When a line of the entries contains "icon", please list that line.

> Data supplied
----
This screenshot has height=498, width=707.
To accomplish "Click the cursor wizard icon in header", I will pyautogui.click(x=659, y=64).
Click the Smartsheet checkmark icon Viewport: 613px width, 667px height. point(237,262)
----
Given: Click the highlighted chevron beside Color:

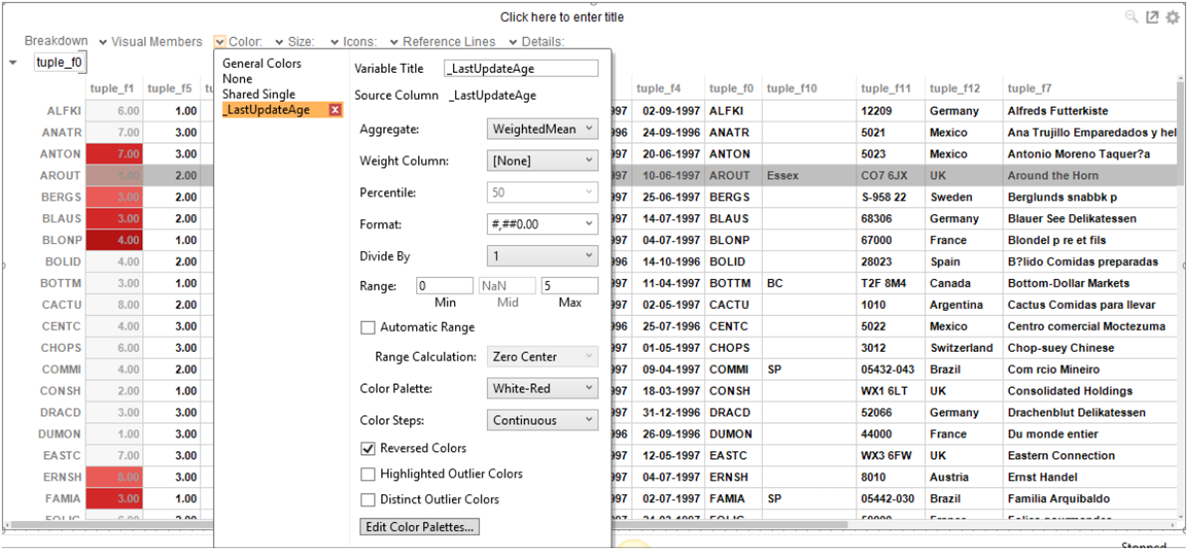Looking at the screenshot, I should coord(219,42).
----
> Result for this exercise
To accomplish "Click the cursor wizard icon in header", I will pyautogui.click(x=659, y=64).
Click the Smartsheet checkmark icon Viewport: 613px width, 667px height. point(237,262)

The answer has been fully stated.